== TASK DATA

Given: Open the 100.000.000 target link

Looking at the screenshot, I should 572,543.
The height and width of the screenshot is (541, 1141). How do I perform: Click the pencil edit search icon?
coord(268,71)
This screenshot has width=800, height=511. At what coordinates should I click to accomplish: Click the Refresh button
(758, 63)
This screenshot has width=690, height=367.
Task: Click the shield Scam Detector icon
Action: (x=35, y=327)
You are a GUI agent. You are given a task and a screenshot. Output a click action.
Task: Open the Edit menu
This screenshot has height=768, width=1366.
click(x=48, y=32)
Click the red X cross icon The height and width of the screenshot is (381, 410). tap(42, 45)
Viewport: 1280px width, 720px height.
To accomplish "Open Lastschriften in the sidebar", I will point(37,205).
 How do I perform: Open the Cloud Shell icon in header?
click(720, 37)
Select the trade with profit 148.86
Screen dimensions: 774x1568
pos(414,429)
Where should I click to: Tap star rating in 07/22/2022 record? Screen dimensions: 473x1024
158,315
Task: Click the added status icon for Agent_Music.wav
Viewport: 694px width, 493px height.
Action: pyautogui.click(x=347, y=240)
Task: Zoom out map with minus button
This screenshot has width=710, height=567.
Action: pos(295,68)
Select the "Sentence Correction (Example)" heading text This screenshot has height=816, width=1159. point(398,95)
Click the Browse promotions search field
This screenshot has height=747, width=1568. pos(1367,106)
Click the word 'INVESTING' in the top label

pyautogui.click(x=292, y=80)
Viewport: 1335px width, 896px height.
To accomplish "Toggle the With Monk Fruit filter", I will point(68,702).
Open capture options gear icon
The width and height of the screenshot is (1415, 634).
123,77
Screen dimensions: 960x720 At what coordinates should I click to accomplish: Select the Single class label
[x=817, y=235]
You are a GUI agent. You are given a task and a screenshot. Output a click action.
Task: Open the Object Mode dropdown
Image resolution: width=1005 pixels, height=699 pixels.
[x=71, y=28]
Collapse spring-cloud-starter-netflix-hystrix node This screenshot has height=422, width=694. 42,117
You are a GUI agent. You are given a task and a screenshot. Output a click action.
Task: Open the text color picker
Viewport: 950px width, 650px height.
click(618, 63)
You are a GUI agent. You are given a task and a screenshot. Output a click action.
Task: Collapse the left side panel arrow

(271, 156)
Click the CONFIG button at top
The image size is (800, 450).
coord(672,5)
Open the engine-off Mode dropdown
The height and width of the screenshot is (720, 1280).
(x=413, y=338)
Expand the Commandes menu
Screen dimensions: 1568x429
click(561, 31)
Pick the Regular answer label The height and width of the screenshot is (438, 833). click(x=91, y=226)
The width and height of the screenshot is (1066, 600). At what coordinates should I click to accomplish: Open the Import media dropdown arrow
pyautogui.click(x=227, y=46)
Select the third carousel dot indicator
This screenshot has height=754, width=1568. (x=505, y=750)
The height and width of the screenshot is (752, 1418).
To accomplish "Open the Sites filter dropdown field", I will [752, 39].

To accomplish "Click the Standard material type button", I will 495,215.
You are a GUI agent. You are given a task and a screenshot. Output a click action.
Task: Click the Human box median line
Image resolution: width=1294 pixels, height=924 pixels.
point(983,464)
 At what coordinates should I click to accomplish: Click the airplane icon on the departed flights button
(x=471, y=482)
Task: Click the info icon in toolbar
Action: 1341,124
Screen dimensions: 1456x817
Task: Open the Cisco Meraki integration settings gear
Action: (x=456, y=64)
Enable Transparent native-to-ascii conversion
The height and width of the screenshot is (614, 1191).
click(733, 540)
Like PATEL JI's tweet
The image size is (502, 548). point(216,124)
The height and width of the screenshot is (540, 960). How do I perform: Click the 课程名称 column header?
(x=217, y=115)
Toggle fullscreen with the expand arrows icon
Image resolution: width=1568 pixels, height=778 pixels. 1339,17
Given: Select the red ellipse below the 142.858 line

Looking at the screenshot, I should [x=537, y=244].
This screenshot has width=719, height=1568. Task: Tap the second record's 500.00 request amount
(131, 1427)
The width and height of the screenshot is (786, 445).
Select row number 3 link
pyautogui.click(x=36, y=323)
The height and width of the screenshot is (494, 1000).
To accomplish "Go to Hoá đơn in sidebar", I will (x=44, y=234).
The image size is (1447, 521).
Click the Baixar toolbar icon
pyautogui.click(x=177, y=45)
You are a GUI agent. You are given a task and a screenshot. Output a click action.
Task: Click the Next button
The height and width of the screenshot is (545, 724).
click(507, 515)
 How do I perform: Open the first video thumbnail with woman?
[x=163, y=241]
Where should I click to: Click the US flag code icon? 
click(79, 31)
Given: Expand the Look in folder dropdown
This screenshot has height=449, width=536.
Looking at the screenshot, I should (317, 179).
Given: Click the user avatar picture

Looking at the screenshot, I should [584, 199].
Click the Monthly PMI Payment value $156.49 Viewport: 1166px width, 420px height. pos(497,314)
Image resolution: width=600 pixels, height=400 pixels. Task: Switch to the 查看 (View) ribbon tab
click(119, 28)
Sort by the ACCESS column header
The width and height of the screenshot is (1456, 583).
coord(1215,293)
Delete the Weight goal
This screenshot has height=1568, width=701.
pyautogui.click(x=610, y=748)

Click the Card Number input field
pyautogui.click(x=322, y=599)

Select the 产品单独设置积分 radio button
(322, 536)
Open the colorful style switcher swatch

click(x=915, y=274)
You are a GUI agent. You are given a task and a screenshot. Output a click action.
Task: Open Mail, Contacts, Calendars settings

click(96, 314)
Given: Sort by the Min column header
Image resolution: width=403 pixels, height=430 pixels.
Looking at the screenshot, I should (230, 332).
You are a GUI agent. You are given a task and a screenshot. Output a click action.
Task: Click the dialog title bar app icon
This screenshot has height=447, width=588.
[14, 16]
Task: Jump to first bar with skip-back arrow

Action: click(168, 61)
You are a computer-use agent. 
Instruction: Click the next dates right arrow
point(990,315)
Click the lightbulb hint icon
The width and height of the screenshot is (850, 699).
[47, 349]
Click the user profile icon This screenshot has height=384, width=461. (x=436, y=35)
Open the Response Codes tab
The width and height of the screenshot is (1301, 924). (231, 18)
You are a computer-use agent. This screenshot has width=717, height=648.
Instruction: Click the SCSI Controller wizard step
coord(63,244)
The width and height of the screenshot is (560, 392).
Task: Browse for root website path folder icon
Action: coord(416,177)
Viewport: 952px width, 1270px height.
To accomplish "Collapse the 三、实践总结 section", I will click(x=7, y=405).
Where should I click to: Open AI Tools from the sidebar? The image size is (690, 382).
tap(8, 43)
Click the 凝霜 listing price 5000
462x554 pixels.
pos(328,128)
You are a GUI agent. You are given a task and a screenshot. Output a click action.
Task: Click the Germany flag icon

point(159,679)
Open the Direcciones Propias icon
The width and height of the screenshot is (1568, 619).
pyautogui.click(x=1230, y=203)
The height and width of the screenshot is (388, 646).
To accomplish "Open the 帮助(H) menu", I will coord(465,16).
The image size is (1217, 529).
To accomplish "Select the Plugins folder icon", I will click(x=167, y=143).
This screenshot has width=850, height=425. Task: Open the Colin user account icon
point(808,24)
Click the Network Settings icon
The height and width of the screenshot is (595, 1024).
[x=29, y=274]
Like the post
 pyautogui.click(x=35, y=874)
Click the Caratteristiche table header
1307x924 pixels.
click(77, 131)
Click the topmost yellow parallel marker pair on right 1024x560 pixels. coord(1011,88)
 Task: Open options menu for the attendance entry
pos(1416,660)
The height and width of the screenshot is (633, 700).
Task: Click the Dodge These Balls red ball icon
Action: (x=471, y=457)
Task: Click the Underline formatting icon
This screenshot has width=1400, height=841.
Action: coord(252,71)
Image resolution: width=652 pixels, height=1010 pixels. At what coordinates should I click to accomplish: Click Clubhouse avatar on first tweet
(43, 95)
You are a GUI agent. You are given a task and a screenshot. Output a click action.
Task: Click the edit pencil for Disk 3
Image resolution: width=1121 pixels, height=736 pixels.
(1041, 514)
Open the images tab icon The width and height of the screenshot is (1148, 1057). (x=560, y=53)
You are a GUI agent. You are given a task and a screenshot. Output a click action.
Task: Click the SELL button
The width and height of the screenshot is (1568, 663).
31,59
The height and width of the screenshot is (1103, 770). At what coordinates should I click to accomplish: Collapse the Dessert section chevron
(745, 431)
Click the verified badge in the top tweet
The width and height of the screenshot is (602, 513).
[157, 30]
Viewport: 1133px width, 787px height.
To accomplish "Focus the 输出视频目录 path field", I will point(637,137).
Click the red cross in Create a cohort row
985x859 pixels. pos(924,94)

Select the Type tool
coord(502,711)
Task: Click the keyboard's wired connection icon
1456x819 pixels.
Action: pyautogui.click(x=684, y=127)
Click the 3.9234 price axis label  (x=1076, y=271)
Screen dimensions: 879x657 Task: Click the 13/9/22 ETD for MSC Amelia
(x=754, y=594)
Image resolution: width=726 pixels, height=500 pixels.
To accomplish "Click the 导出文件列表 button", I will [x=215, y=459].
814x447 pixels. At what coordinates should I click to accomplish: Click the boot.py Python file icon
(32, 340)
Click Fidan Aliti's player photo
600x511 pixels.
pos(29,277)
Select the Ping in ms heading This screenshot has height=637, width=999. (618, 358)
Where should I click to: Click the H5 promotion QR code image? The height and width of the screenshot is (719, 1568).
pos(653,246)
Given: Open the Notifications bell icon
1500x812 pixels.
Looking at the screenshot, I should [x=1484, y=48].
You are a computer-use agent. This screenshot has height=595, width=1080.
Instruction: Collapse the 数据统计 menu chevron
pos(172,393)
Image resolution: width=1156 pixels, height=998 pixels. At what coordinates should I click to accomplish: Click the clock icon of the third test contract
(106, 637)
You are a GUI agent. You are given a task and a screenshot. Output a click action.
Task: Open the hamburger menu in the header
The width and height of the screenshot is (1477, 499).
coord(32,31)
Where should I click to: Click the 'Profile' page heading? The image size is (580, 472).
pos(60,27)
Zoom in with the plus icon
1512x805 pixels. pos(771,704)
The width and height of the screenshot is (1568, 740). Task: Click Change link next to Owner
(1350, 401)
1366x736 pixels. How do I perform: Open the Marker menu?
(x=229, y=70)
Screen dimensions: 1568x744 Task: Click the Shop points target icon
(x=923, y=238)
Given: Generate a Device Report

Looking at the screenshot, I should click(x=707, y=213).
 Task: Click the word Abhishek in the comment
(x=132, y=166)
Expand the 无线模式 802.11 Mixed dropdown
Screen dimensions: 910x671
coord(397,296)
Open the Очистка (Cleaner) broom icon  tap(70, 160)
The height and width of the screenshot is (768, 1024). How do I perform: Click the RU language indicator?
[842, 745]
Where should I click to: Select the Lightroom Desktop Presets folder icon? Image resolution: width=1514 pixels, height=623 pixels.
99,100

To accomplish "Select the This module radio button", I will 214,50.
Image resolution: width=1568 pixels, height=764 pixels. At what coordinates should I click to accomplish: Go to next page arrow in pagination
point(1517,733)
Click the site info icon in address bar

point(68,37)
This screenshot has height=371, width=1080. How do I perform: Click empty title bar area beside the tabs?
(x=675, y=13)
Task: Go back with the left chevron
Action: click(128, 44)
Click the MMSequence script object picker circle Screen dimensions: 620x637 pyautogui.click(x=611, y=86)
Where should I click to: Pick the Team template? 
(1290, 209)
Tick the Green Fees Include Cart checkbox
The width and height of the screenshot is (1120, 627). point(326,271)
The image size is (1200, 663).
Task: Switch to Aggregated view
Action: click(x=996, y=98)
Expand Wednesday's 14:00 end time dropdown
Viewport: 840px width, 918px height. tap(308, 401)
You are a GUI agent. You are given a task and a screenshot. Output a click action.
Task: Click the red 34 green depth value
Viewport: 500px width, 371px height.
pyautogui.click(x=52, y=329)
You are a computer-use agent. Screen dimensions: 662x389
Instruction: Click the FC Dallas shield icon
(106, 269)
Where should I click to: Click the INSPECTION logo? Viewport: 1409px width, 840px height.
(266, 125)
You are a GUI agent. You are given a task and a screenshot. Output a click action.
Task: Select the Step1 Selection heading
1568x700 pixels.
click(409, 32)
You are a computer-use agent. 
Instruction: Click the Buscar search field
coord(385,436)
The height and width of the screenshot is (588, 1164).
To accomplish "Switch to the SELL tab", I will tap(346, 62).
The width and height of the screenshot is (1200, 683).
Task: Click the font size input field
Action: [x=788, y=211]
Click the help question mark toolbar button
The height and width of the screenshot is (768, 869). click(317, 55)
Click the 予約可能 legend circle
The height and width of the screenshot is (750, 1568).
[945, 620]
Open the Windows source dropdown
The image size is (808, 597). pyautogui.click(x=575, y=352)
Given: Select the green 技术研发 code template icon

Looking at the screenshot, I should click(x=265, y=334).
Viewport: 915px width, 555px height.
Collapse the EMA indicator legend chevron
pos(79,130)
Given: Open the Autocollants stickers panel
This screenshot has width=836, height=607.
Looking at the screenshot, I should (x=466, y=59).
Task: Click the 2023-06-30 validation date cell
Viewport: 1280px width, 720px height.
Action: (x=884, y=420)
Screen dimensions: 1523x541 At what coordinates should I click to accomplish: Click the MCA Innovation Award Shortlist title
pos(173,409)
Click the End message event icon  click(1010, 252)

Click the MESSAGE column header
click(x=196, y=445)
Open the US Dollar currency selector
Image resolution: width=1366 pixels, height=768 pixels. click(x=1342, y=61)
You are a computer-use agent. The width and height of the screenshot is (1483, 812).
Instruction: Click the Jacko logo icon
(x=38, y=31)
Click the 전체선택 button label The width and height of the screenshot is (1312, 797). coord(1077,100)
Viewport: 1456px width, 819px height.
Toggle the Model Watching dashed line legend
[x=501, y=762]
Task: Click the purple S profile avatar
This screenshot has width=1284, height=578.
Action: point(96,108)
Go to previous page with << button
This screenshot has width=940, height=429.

====

→ WHAT IS NEEDED: From the entries above, return exactly the line containing "Screen dimensions: 1523x541", the line containing "Task: Click the purple S profile avatar", and all lines between, and nothing else.

→ EXPECTED ANSWER:
Screen dimensions: 1523x541 At what coordinates should I click to accomplish: Click the MCA Innovation Award Shortlist title
pos(173,409)
Click the End message event icon  click(1010, 252)

Click the MESSAGE column header
click(x=196, y=445)
Open the US Dollar currency selector
Image resolution: width=1366 pixels, height=768 pixels. click(x=1342, y=61)
You are a computer-use agent. The width and height of the screenshot is (1483, 812).
Instruction: Click the Jacko logo icon
(x=38, y=31)
Click the 전체선택 button label The width and height of the screenshot is (1312, 797). coord(1077,100)
Viewport: 1456px width, 819px height.
Toggle the Model Watching dashed line legend
[x=501, y=762]
Task: Click the purple S profile avatar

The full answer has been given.